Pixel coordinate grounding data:
####

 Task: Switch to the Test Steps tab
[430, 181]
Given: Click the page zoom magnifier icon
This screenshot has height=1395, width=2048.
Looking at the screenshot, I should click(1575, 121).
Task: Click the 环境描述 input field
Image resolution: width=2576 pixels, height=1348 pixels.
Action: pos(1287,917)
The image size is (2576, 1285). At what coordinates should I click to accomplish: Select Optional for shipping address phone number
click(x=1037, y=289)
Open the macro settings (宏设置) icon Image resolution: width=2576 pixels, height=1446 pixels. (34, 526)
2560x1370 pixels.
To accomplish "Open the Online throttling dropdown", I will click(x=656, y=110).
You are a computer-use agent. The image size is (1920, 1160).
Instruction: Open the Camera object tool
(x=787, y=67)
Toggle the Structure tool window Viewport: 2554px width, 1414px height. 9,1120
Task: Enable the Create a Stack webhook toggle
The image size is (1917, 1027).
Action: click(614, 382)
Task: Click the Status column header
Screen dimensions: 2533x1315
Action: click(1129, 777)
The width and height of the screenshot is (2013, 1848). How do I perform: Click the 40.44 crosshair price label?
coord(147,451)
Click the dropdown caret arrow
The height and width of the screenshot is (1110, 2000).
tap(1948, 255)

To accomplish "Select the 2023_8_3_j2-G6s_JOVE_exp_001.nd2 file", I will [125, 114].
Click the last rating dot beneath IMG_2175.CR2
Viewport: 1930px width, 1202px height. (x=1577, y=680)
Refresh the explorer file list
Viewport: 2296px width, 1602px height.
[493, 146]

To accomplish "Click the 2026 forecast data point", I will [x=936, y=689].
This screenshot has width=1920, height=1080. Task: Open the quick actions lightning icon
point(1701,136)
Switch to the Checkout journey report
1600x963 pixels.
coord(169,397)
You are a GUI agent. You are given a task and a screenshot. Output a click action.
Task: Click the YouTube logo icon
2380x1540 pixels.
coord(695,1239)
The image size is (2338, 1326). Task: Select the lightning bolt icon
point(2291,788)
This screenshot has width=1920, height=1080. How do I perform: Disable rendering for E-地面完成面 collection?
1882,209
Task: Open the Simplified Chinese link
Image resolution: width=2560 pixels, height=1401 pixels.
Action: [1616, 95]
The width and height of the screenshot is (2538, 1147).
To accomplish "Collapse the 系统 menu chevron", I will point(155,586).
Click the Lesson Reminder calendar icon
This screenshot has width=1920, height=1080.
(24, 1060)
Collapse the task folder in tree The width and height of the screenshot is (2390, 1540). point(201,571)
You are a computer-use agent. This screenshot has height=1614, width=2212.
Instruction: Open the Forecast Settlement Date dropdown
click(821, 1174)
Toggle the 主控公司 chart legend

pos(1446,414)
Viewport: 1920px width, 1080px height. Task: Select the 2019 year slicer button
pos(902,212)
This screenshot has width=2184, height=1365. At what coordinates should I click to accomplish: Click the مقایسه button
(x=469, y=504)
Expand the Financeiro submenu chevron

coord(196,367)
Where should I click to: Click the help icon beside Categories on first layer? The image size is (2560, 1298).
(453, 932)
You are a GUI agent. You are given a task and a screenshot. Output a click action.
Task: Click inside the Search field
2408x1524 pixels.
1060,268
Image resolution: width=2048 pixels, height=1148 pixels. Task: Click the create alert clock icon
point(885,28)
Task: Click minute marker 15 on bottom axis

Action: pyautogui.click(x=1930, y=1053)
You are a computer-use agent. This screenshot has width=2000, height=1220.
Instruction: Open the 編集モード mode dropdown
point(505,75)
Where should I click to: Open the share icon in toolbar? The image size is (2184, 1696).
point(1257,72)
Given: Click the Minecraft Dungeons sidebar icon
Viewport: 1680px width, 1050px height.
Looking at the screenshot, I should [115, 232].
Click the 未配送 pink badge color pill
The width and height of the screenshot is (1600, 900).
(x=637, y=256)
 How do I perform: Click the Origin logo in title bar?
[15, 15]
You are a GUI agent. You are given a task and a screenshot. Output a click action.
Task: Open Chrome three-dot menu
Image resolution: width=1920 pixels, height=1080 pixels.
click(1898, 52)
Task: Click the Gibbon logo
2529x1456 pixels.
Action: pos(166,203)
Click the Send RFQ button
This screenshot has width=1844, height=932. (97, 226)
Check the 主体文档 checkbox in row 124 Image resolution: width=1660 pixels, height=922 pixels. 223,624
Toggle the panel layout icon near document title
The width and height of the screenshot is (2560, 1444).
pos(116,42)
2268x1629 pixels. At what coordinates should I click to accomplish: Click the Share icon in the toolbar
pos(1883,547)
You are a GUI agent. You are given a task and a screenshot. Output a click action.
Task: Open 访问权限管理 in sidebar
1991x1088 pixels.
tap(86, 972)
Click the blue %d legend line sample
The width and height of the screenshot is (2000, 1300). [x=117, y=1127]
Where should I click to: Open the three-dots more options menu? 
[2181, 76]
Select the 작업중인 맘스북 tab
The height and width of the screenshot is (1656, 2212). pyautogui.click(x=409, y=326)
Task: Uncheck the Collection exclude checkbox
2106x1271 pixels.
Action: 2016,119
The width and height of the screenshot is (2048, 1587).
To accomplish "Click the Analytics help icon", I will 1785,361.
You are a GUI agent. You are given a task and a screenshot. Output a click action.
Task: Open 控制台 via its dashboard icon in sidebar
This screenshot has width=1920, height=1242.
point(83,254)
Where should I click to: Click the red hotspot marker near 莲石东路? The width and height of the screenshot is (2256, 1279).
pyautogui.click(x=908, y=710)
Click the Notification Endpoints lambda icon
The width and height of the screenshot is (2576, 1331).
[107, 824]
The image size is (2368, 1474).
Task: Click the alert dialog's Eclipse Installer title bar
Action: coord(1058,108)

####

Exercise instructions:
After reading the entries, reproduce every one of them exactly.

Solution to the problem:
 Task: Switch to the Test Steps tab
[430, 181]
Given: Click the page zoom magnifier icon
This screenshot has height=1395, width=2048.
Looking at the screenshot, I should click(1575, 121).
Task: Click the 环境描述 input field
Image resolution: width=2576 pixels, height=1348 pixels.
Action: pos(1287,917)
The image size is (2576, 1285). At what coordinates should I click to accomplish: Select Optional for shipping address phone number
click(x=1037, y=289)
Open the macro settings (宏设置) icon Image resolution: width=2576 pixels, height=1446 pixels. (34, 526)
2560x1370 pixels.
To accomplish "Open the Online throttling dropdown", I will click(x=656, y=110).
You are a computer-use agent. The image size is (1920, 1160).
Instruction: Open the Camera object tool
(x=787, y=67)
Toggle the Structure tool window Viewport: 2554px width, 1414px height. 9,1120
Task: Enable the Create a Stack webhook toggle
The image size is (1917, 1027).
Action: click(614, 382)
Task: Click the Status column header
Screen dimensions: 2533x1315
Action: click(1129, 777)
The width and height of the screenshot is (2013, 1848). How do I perform: Click the 40.44 crosshair price label?
coord(147,451)
Click the dropdown caret arrow
The height and width of the screenshot is (1110, 2000).
tap(1948, 255)

To accomplish "Select the 2023_8_3_j2-G6s_JOVE_exp_001.nd2 file", I will [125, 114].
Click the last rating dot beneath IMG_2175.CR2
Viewport: 1930px width, 1202px height. (x=1577, y=680)
Refresh the explorer file list
Viewport: 2296px width, 1602px height.
[493, 146]

To accomplish "Click the 2026 forecast data point", I will [x=936, y=689].
This screenshot has width=1920, height=1080. Task: Open the quick actions lightning icon
point(1701,136)
Switch to the Checkout journey report
1600x963 pixels.
coord(169,397)
You are a GUI agent. You are given a task and a screenshot. Output a click action.
Task: Click the YouTube logo icon
2380x1540 pixels.
coord(695,1239)
The image size is (2338, 1326). Task: Select the lightning bolt icon
point(2291,788)
This screenshot has width=1920, height=1080. How do I perform: Disable rendering for E-地面完成面 collection?
1882,209
Task: Open the Simplified Chinese link
Image resolution: width=2560 pixels, height=1401 pixels.
Action: [1616, 95]
The width and height of the screenshot is (2538, 1147).
To accomplish "Collapse the 系统 menu chevron", I will point(155,586).
Click the Lesson Reminder calendar icon
This screenshot has width=1920, height=1080.
(24, 1060)
Collapse the task folder in tree The width and height of the screenshot is (2390, 1540). point(201,571)
You are a computer-use agent. This screenshot has height=1614, width=2212.
Instruction: Open the Forecast Settlement Date dropdown
click(821, 1174)
Toggle the 主控公司 chart legend

pos(1446,414)
Viewport: 1920px width, 1080px height. Task: Select the 2019 year slicer button
pos(902,212)
This screenshot has width=2184, height=1365. At what coordinates should I click to accomplish: Click the مقایسه button
(x=469, y=504)
Expand the Financeiro submenu chevron

coord(196,367)
Where should I click to: Click the help icon beside Categories on first layer? The image size is (2560, 1298).
(453, 932)
You are a GUI agent. You are given a task and a screenshot. Output a click action.
Task: Click inside the Search field
2408x1524 pixels.
1060,268
Image resolution: width=2048 pixels, height=1148 pixels. Task: Click the create alert clock icon
point(885,28)
Task: Click minute marker 15 on bottom axis

Action: pyautogui.click(x=1930, y=1053)
You are a computer-use agent. This screenshot has width=2000, height=1220.
Instruction: Open the 編集モード mode dropdown
point(505,75)
Where should I click to: Open the share icon in toolbar? The image size is (2184, 1696).
point(1257,72)
Given: Click the Minecraft Dungeons sidebar icon
Viewport: 1680px width, 1050px height.
Looking at the screenshot, I should [115, 232].
Click the 未配送 pink badge color pill
The width and height of the screenshot is (1600, 900).
(x=637, y=256)
 How do I perform: Click the Origin logo in title bar?
[15, 15]
You are a GUI agent. You are given a task and a screenshot. Output a click action.
Task: Open Chrome three-dot menu
Image resolution: width=1920 pixels, height=1080 pixels.
click(1898, 52)
Task: Click the Gibbon logo
2529x1456 pixels.
Action: pos(166,203)
Click the Send RFQ button
This screenshot has width=1844, height=932. (97, 226)
Check the 主体文档 checkbox in row 124 Image resolution: width=1660 pixels, height=922 pixels. 223,624
Toggle the panel layout icon near document title
The width and height of the screenshot is (2560, 1444).
pos(116,42)
2268x1629 pixels. At what coordinates should I click to accomplish: Click the Share icon in the toolbar
pos(1883,547)
You are a GUI agent. You are given a task and a screenshot. Output a click action.
Task: Open 访问权限管理 in sidebar
1991x1088 pixels.
tap(86, 972)
Click the blue %d legend line sample
The width and height of the screenshot is (2000, 1300). [x=117, y=1127]
Where should I click to: Open the three-dots more options menu? 
[2181, 76]
Select the 작업중인 맘스북 tab
The height and width of the screenshot is (1656, 2212). pyautogui.click(x=409, y=326)
Task: Uncheck the Collection exclude checkbox
2106x1271 pixels.
Action: 2016,119
The width and height of the screenshot is (2048, 1587).
To accomplish "Click the Analytics help icon", I will 1785,361.
You are a GUI agent. You are given a task and a screenshot. Output a click action.
Task: Open 控制台 via its dashboard icon in sidebar
This screenshot has width=1920, height=1242.
point(83,254)
Where should I click to: Click the red hotspot marker near 莲石东路? The width and height of the screenshot is (2256, 1279).
pyautogui.click(x=908, y=710)
Click the Notification Endpoints lambda icon
The width and height of the screenshot is (2576, 1331).
[107, 824]
The image size is (2368, 1474).
Task: Click the alert dialog's Eclipse Installer title bar
Action: coord(1058,108)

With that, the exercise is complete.